UPDATED 08:23 EST / MARCH 06 2013

NEWS

Bitcoin Adoption: The Slow but Steady Emergence Through Services

It’s 2013 and Bitcoin has been making many inroads into ecommerce, much of the focus of adoption has been on seeing how it could allow people to use money in ways they hadn’t before. It’s almost the science fiction credits that could be traded from phone-to-phone on the street. However, before we get there, first it needs to be seen as a currency that can be used to exchange actual value and as a virtual currency it’s becoming perfect for virtual services.

This is especially palpable in the case of virtual services that have become problematic due to the nature of industries that want them shut down.

Google has recently spoken about combatting things like piracy and copyright infringement by starving out financial services and following the money. Wikileaks and cyberlockers have been targeted by credit card companies such as Visa and MasterCard for blacklisting and even PayPal has appeared to cut off their services to cloud-based locker services that allow for sharing and potential piracy at the behest of copyright cartels.

As a result, numerous venues can look to something like Bitcoin to fill the void where payment processors such as those listed above either cannot or will not involve themselves.

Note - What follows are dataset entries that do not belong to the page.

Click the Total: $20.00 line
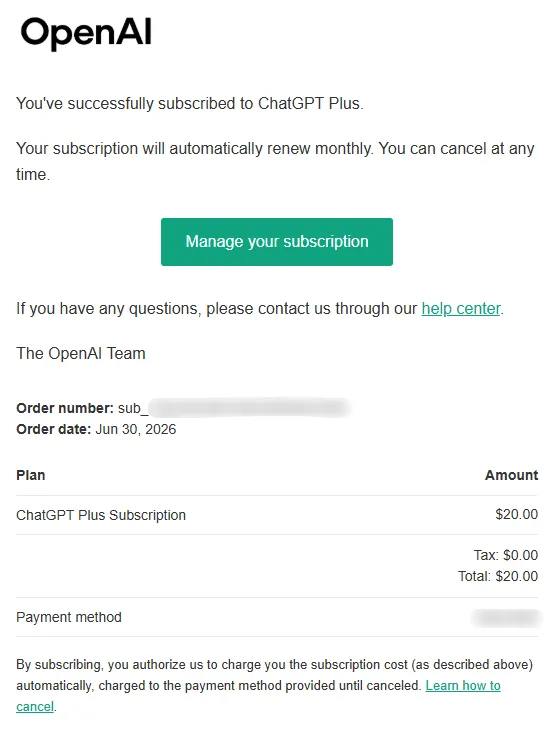The height and width of the screenshot is (729, 554). [498, 576]
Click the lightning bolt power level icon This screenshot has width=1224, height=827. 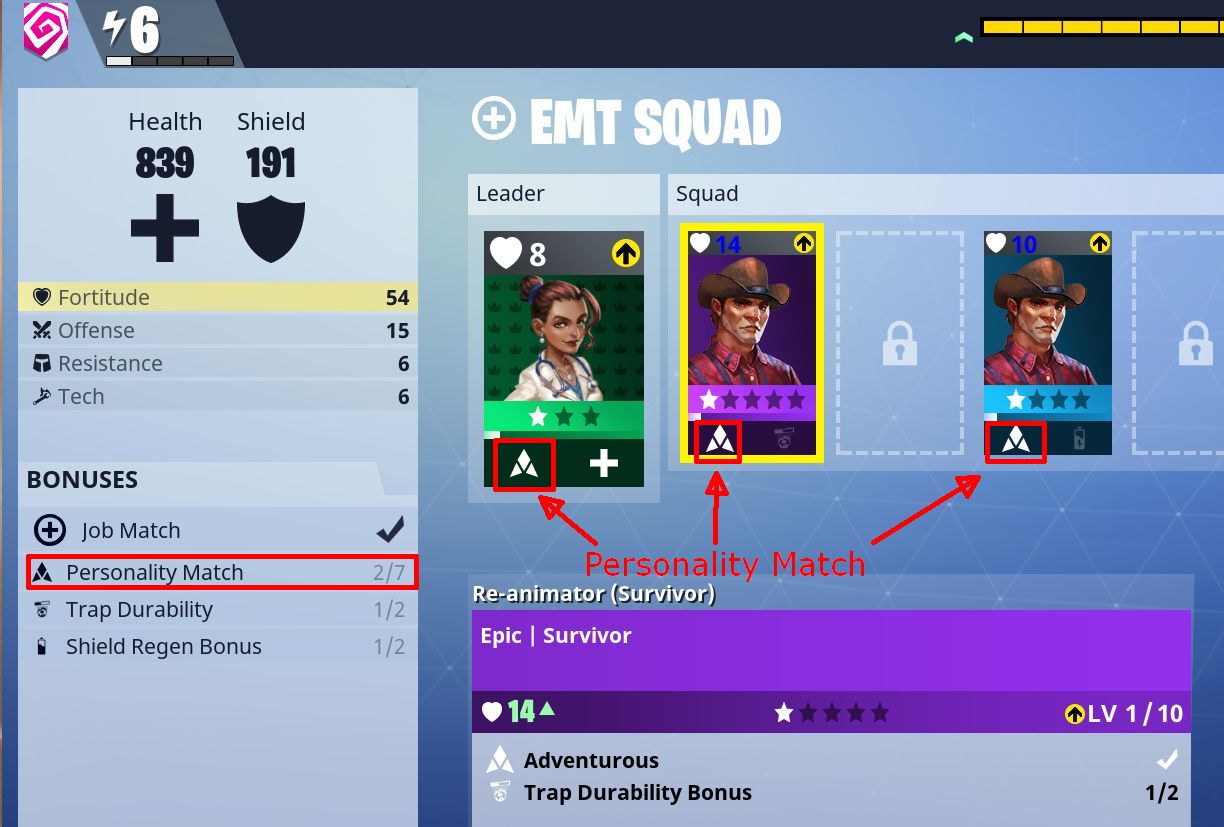coord(115,29)
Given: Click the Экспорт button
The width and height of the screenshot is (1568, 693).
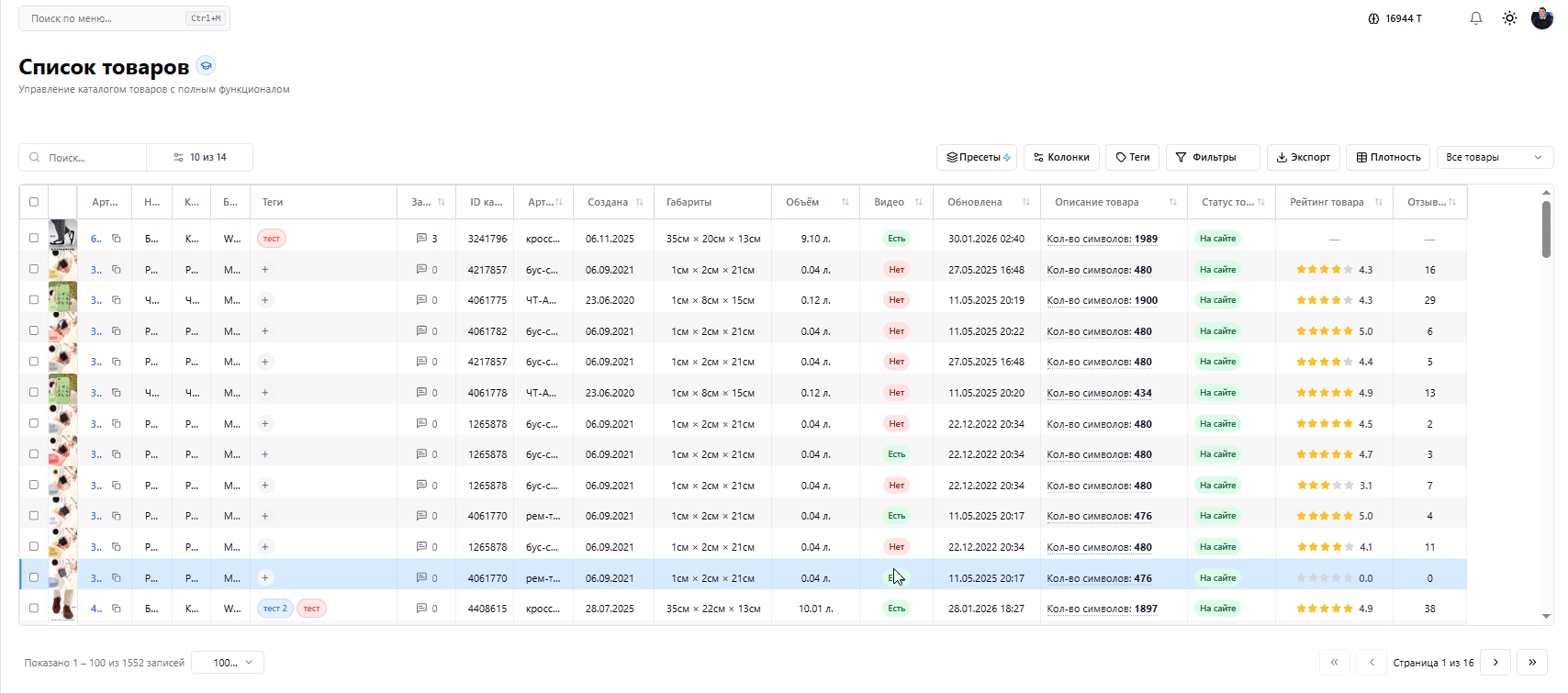Looking at the screenshot, I should (1304, 158).
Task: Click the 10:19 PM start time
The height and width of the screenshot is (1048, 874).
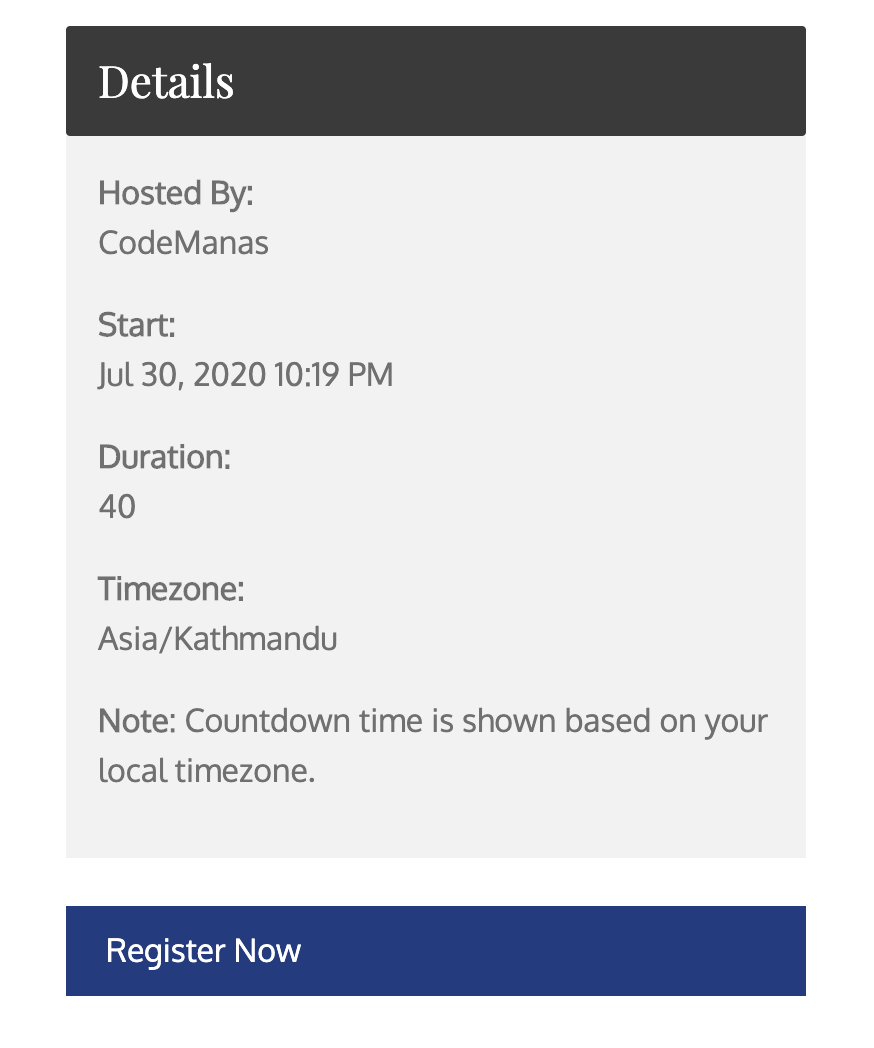Action: point(333,374)
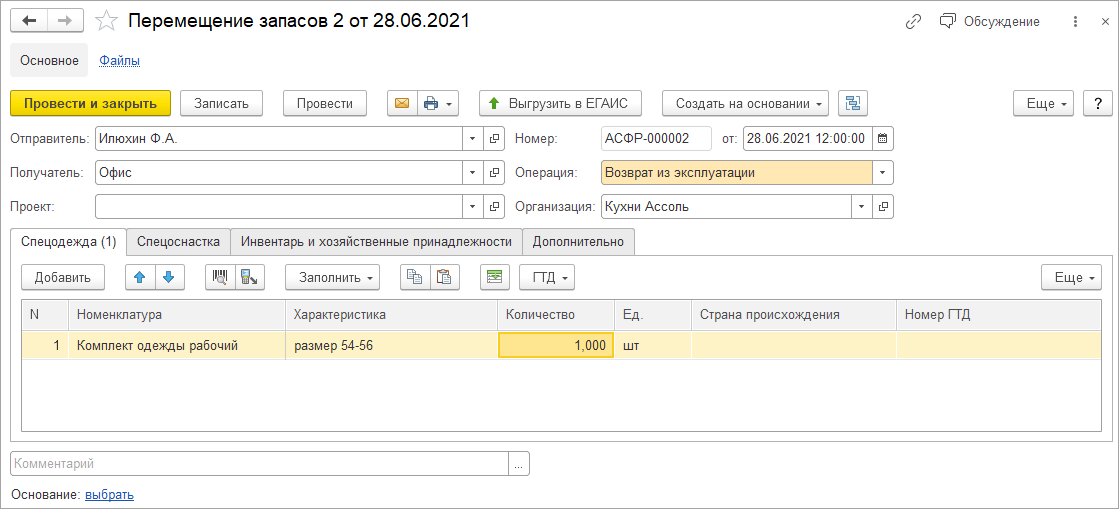Open the calendar date picker
The height and width of the screenshot is (509, 1119).
[x=883, y=138]
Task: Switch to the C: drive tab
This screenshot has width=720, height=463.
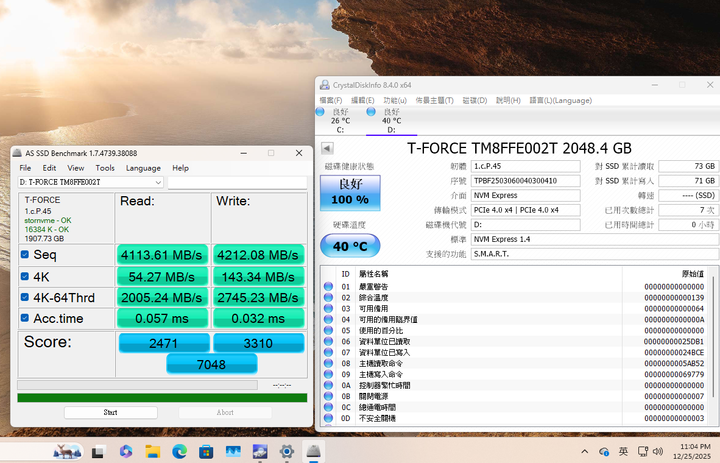Action: coord(340,121)
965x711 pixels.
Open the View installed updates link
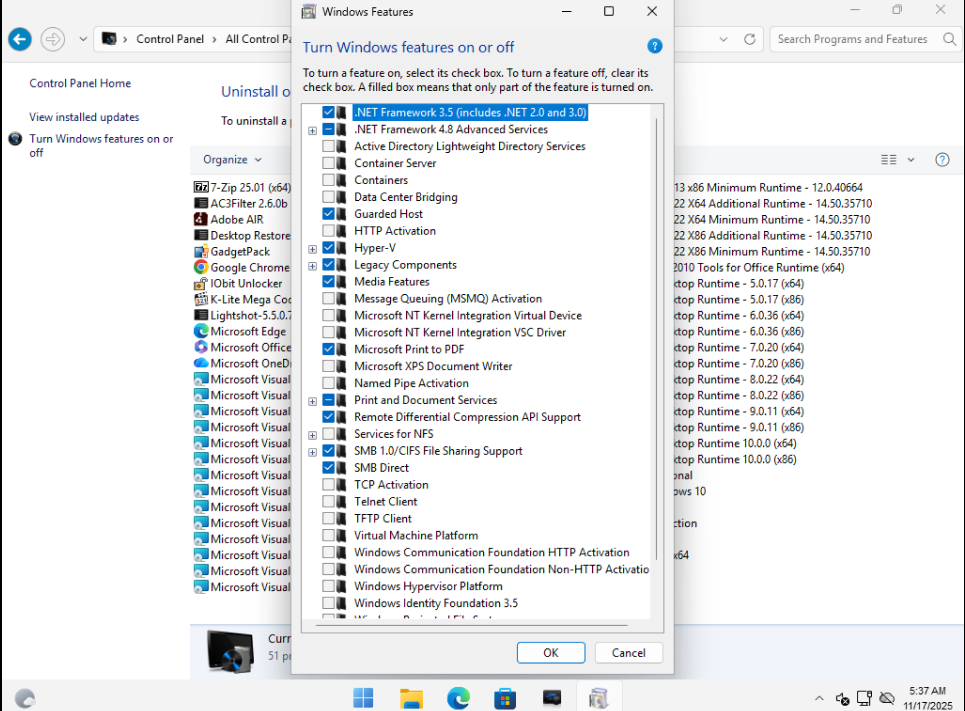[x=84, y=117]
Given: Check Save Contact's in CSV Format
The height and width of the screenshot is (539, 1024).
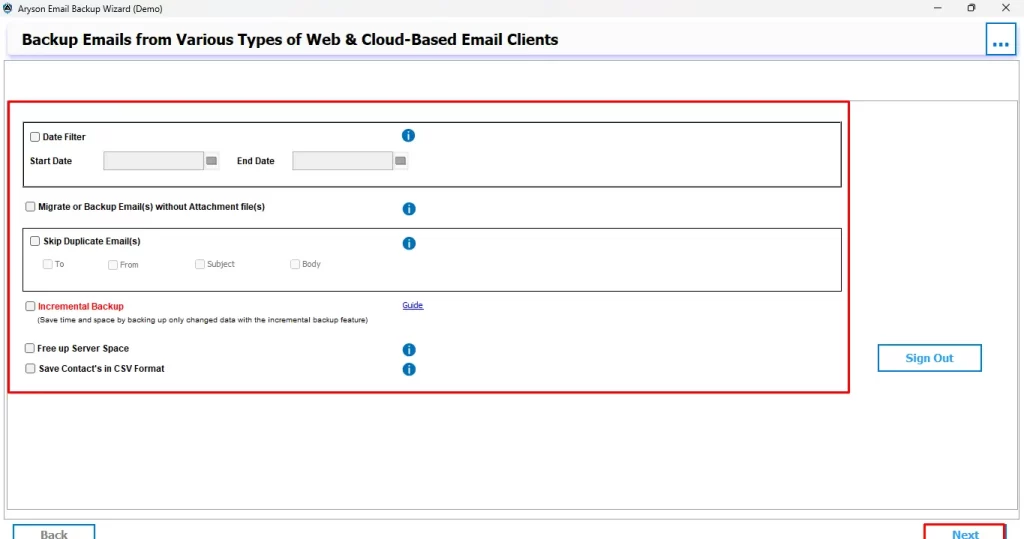Looking at the screenshot, I should pos(30,369).
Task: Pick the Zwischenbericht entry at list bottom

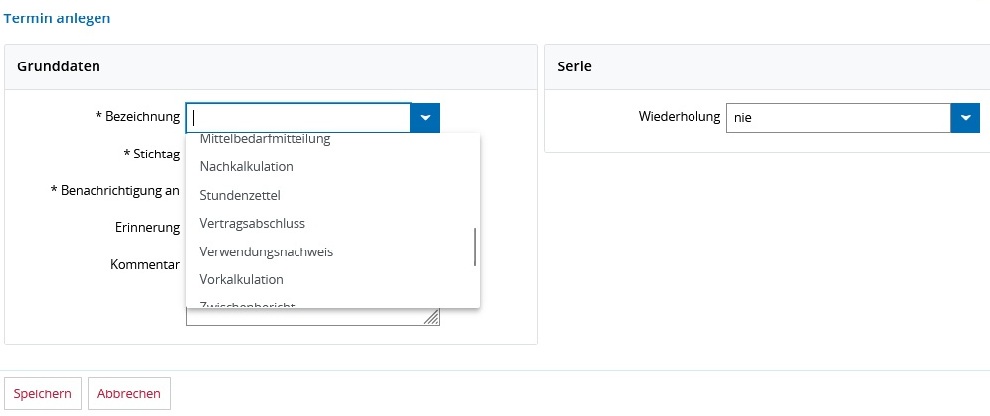Action: (247, 303)
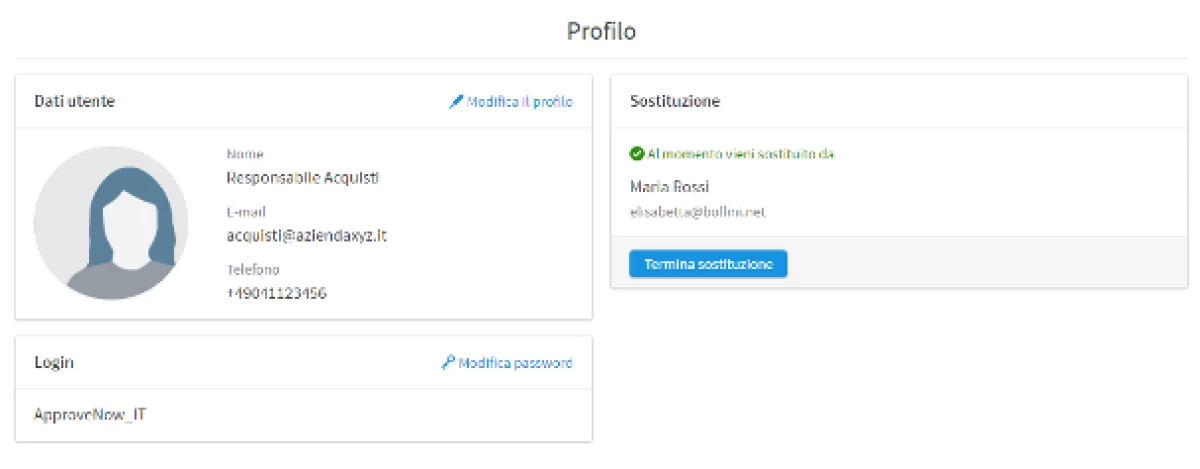
Task: Click the "Login" panel title
Action: pos(54,363)
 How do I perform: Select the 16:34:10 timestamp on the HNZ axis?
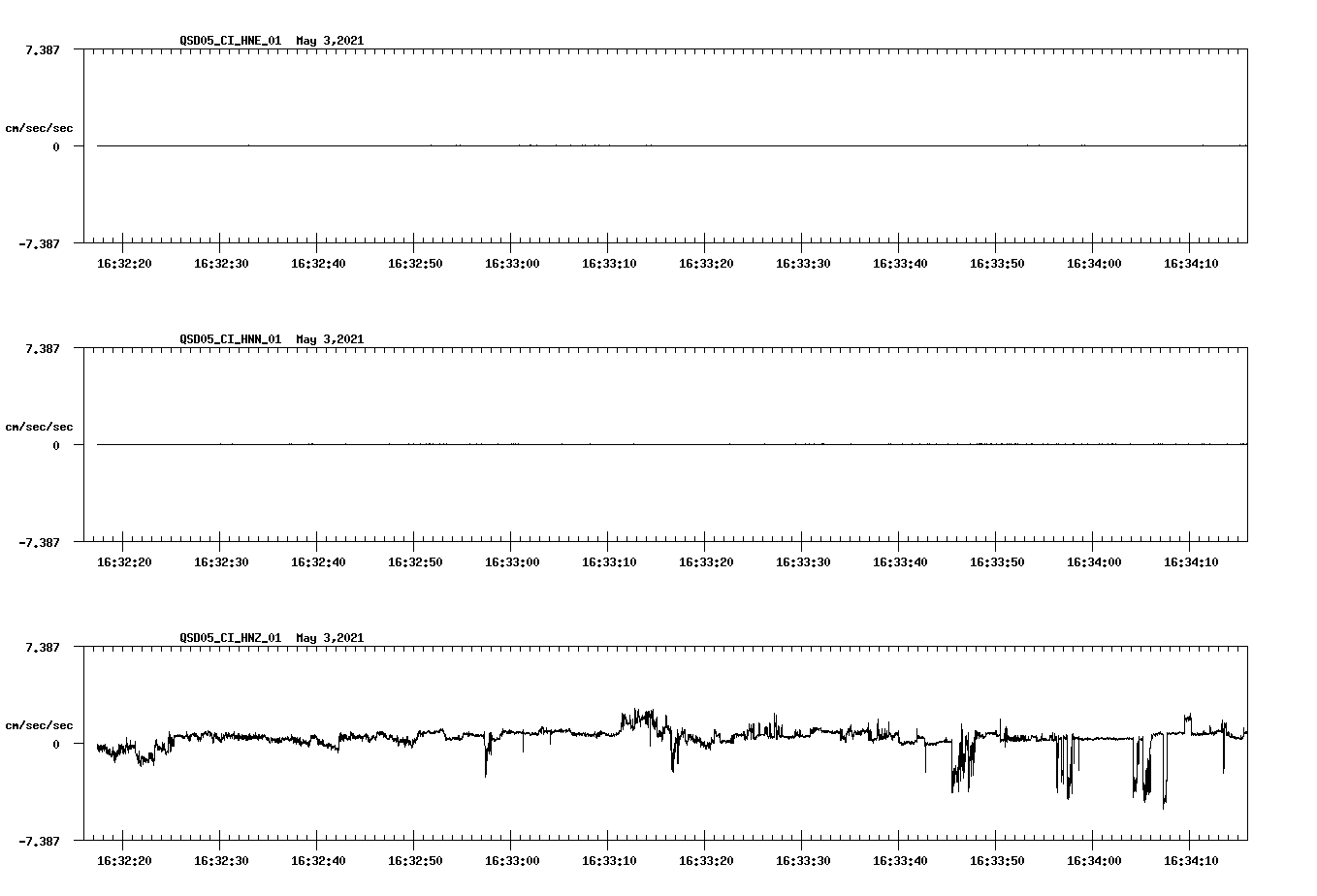tap(1191, 859)
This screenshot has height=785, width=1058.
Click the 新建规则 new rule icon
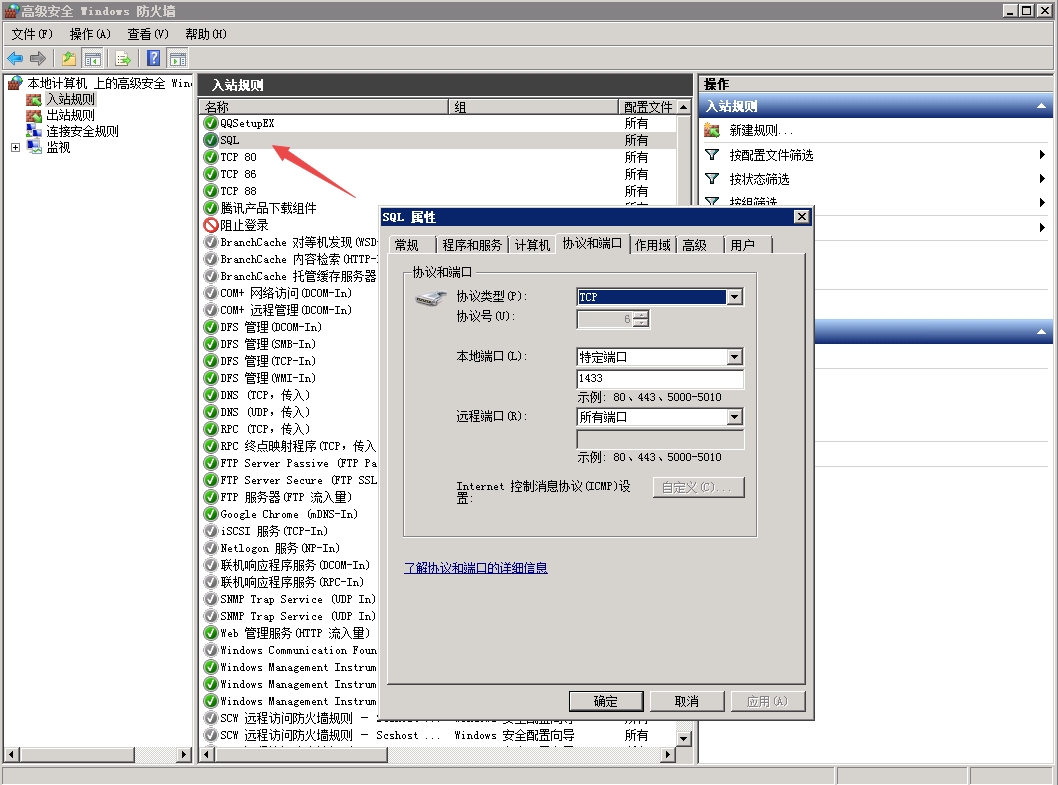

“Bitcoin can definitely fill a void where existing payment processors are failing, or bailing,” says Tony Gallippi, CEO of Bitcoin payment processor Bitpay. “WordPress is also a good example, where they cite over 60 countries are blocked completely from PayPal, regardless of what items are being sold.  Bitcoin is open source money, it is an open source accounting ledger in the cloud.  People can do anything they want with it.”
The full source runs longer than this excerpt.